I imagine the women in Sweet, Sweet feel the same attraction to Circus after seeing him perform because, as often happens when we meet people through their art, they believe they are experiencing a more intimate articulation of his character, a sudden look into it. Some women want to save him. Some want to be chosen by a man they consider a star. Some just want to live inside the untouched sensuality he has stirred up in them. And some, of course, really like it.
There’s no greater thrill than imagining you’re accessing someone else’s soul and, in turn, feeling your own soul come to life through them.

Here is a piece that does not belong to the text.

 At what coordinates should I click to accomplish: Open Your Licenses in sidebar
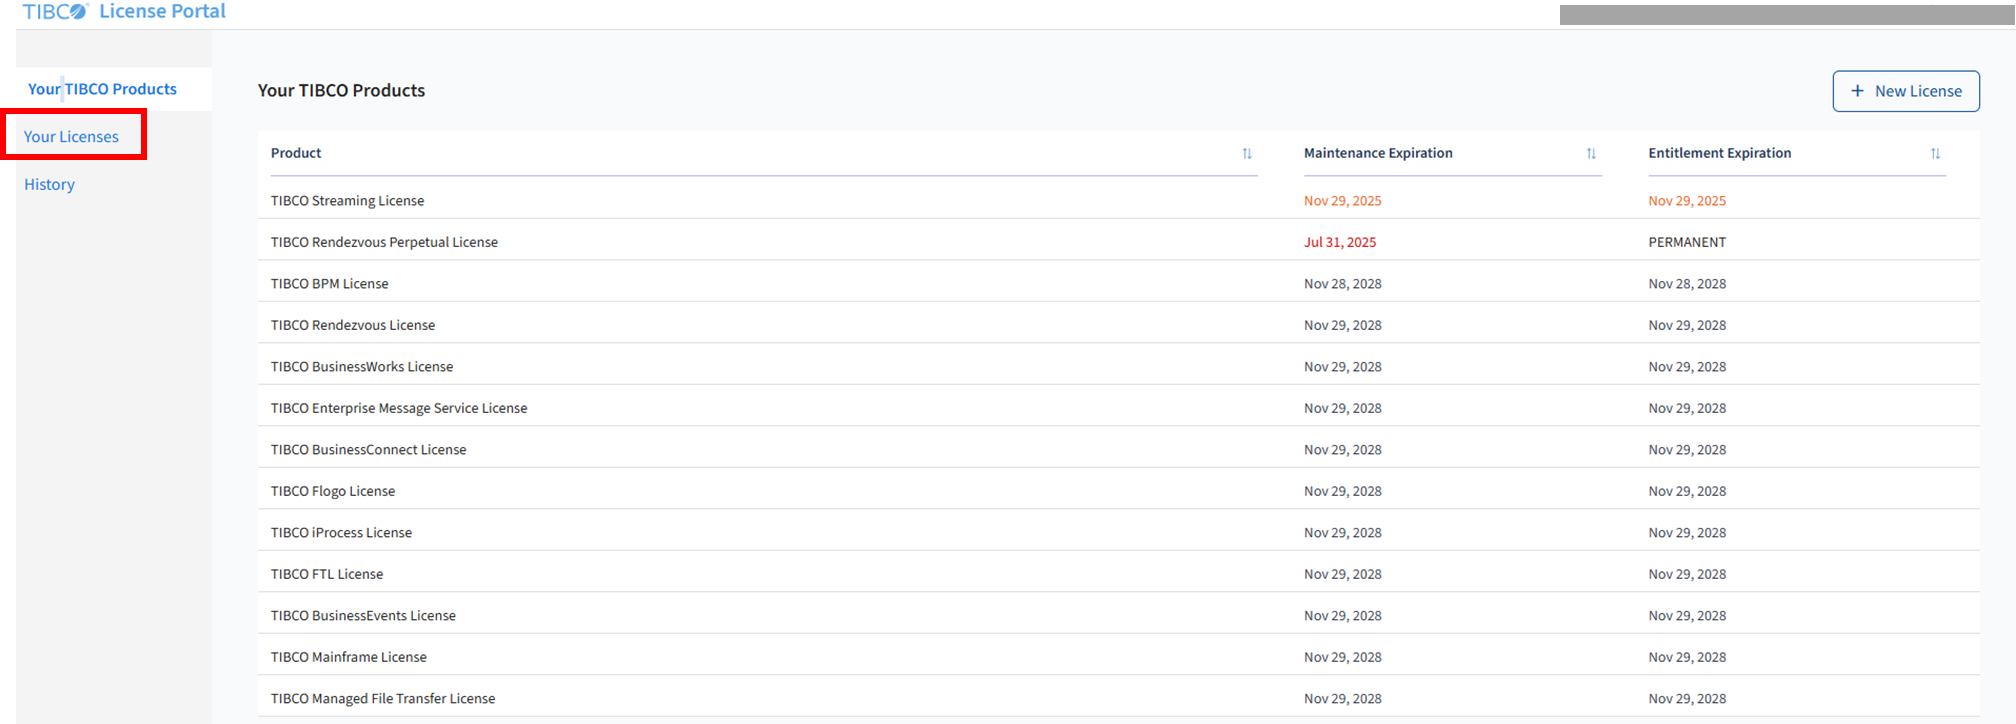[x=71, y=137]
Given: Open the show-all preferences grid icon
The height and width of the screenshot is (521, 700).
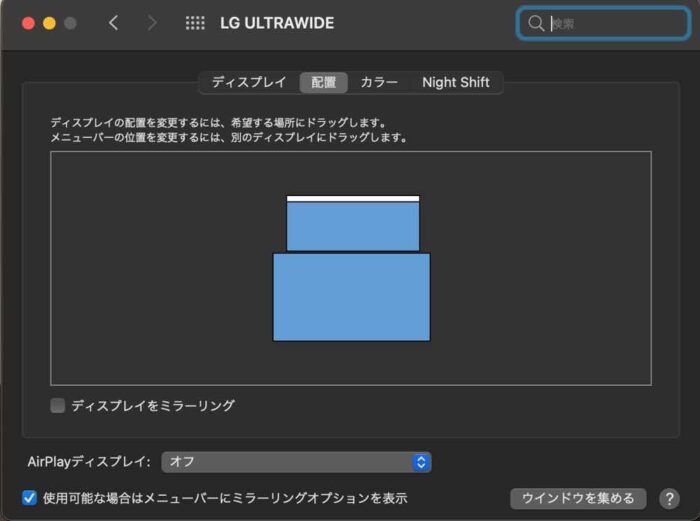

The jazz artists I studied often spoke of music as where they lived most fully. Mingus said he came to understand who he was through this while, through singing, Billie Holiday was able to “express herself as she would like to be all the time”. Coltrane played as if he were “naked”, and it is perhaps this raw physique that we find in the jazzman that seduces us. Every part of the body (hands, mouth, legs, breathing) is involved in the sound and they often feel like they are having sex when playing, which can make it an erotic experience for everyone in the house. room.
When we watch and listen to jazz musicians, we experience their whole being, we watch them actualize themselves on stage, and we participate in setting our own bodies and minds in motion. You don’t need to get involved with a musician to experience this kind of spell, although that’s the most direct route.
And so, one of the questions I wanted to answer in the novel (and hell, in my own romantic life) was how the magic of art clouds the vision of people who usually see more clearly so well.
Crouch speaks of sacrifice in “Premature Autopsies” when he recognizes the amount of study that true mastery requires and how lonely it can be to embark on the task of a lifetime. He might also feel lonely, he suggests, seeking the nobility he thinks jazz possesses in a despicable culture and choosing hard work over life’s more temporary delights. I imagine that for those of us who fall in love with musicians, especially jazz musicians, what attracts us is the very human desire to alleviate the loneliness of others or even to inhabit and experience its textures unique. Maybe that’s what draws us to most people.
As a creator myself, I understand that level of devotion and admire it in Circus Palmer. As a designer lover, I understand why it’s so hard for women to Sweet, Sweet shake. There is great eroticism in witnessing such purposeful acts of creation.
I often think back to that dorm and the lush “Premature Autopsies” metamorphosis brought to my being. This is perhaps the main reason why I gave Circus jazz: there is no greater thrill than imagining that you are accessing someone else’s soul and, in return, to feel your own soul come to life through them. Love does that. Sex does that. But so is art, and the complexity and seeming mystery of jazz in particular engenders one of the deepest soul connections. The connection can be so deep that it is exceptionally hard to walk away from it.
Sweet, sweet, lots of rhythm by Laura Warrell is available now via Pantheon.